- _SOURCE DOCUMENT_:
--------------------------------------------------
Personal information
- Full name: Onofre Anacleto de Souza
- Date of birth: 18 June 1931
- Place of birth: Atibaia, Brazil
- Date of death: 8 October 1997 (aged 66)
- Place of death: Rio de Janeiro, Brazil
- Position: Midfielder

Senior career*
- Years: Team / Apps / (Gls)
- 1949–1951: Ponte Preta / 116 / (58)
- 1952–1963: Vasco da Gama / 576 / (165)
- 1963: America-RJ
- 1964: Portuguesa-RJ
- 1965–1966: Deportivo Italia

International career
- 1955–1956: Brazil / 4 / (1)

= Sabará (footballer) =

Brazilian footballer (1931–1997)

Onofre Anacleto de Souza (18 June 1931 – 8 October 1997), better known as Sabará, was a Brazilian professional footballer who played as a midfielder.

==Club career==
Sabará began his career at AA Ponte Preta in 1949, playing as a right midfielder. He ended up being traded to Vasco da Gama as a bargaining chip for striker Jansen. Unpretentiously, Sabará became one of the biggest names in Vasco's history, making 576 appearances, being the second player who wore the club's shirt the most, behind Roberto Dinamite. He also played for America and Portuguesa da Ilha and ended his career in 1966 at Deportivo Italia, becoming the Venezuelan champion.
--------------------------------------------------
- _CHALLENGE 1_: Return everything in the biography of Sabará from "- Place of death: Rio" down to "576 / (165)".
The listing that comes next is unrelated to the footballer's biography.

Data items:
--------------------------------------------------
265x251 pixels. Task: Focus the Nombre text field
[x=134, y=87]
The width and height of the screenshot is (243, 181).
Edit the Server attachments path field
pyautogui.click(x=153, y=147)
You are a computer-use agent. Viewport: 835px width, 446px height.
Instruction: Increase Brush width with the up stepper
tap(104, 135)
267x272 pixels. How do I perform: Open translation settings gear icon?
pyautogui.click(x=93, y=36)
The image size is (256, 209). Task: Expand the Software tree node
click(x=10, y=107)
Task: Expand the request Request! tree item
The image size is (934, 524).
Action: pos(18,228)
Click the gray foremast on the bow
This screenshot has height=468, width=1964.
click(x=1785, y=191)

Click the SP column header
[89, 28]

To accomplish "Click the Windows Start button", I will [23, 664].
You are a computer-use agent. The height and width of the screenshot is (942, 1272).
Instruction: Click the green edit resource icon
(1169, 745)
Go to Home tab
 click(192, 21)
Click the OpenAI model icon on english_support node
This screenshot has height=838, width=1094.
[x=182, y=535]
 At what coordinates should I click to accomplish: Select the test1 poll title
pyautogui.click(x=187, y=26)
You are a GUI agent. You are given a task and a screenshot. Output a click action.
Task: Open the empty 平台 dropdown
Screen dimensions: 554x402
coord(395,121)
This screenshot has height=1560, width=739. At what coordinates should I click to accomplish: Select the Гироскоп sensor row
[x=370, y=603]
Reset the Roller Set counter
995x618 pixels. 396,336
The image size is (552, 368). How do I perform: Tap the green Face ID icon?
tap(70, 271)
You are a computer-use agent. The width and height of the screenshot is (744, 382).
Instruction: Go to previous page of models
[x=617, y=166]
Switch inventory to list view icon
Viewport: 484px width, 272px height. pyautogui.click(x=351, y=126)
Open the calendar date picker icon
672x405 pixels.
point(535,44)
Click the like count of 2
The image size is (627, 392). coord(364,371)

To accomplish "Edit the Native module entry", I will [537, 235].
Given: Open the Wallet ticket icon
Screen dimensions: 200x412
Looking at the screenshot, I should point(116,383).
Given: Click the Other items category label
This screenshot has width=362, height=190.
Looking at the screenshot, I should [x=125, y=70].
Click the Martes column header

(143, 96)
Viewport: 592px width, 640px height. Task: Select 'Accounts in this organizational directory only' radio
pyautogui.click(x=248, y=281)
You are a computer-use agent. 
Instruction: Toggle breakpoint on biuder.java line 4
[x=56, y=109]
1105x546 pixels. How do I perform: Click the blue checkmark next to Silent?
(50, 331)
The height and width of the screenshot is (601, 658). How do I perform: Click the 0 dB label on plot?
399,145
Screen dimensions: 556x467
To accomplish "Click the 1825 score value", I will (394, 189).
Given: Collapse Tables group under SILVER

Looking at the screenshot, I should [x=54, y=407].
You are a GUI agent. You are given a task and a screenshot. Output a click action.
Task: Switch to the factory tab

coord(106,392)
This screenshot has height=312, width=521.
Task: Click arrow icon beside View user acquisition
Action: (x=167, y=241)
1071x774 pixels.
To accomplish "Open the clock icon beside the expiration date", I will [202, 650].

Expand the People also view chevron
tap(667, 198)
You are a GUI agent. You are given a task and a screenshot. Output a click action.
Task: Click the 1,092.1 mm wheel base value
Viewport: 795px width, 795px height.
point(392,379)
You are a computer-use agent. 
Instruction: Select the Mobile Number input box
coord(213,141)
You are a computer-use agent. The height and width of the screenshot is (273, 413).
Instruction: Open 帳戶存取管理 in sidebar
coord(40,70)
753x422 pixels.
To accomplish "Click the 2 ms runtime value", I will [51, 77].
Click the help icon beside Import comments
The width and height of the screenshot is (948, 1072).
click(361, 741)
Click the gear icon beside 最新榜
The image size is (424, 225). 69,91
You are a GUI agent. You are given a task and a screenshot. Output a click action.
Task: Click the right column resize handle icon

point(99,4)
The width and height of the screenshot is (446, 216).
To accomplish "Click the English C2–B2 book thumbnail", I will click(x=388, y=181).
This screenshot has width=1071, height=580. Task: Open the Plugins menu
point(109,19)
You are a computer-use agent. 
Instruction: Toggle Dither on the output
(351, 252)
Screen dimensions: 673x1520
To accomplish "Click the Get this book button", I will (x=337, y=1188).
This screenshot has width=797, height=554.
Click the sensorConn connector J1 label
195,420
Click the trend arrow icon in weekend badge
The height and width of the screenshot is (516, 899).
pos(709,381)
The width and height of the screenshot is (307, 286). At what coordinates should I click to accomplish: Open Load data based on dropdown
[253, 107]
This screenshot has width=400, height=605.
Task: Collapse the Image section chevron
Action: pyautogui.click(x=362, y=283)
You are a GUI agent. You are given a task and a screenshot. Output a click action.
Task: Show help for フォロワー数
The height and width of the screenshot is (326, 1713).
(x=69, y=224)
--------------------------------------------------
- _CHALLENGE 2_: In the listing, retype everything from the line containing "Given: Click the Other items category label" down to the line containing "coord(40,70)", both included.

- _FULL SOLUTION 1_:
- Place of death: Rio de Janeiro, Brazil
- Position: Midfielder

Senior career*
- Years: Team / Apps / (Gls)
- 1949–1951: Ponte Preta / 116 / (58)
- 1952–1963: Vasco da Gama / 576 / (165)

- _FULL SOLUTION 2_:
Given: Click the Other items category label
This screenshot has width=362, height=190.
Looking at the screenshot, I should [x=125, y=70].
Click the Martes column header

(143, 96)
Viewport: 592px width, 640px height. Task: Select 'Accounts in this organizational directory only' radio
pyautogui.click(x=248, y=281)
You are a computer-use agent. 
Instruction: Toggle breakpoint on biuder.java line 4
[x=56, y=109]
1105x546 pixels. How do I perform: Click the blue checkmark next to Silent?
(50, 331)
The height and width of the screenshot is (601, 658). How do I perform: Click the 0 dB label on plot?
399,145
Screen dimensions: 556x467
To accomplish "Click the 1825 score value", I will (394, 189).
Given: Collapse Tables group under SILVER

Looking at the screenshot, I should [x=54, y=407].
You are a GUI agent. You are given a task and a screenshot. Output a click action.
Task: Switch to the factory tab

coord(106,392)
This screenshot has height=312, width=521.
Task: Click arrow icon beside View user acquisition
Action: (x=167, y=241)
1071x774 pixels.
To accomplish "Open the clock icon beside the expiration date", I will [202, 650].

Expand the People also view chevron
tap(667, 198)
You are a GUI agent. You are given a task and a screenshot. Output a click action.
Task: Click the 1,092.1 mm wheel base value
Viewport: 795px width, 795px height.
point(392,379)
You are a computer-use agent. 
Instruction: Select the Mobile Number input box
coord(213,141)
You are a computer-use agent. The height and width of the screenshot is (273, 413).
Instruction: Open 帳戶存取管理 in sidebar
coord(40,70)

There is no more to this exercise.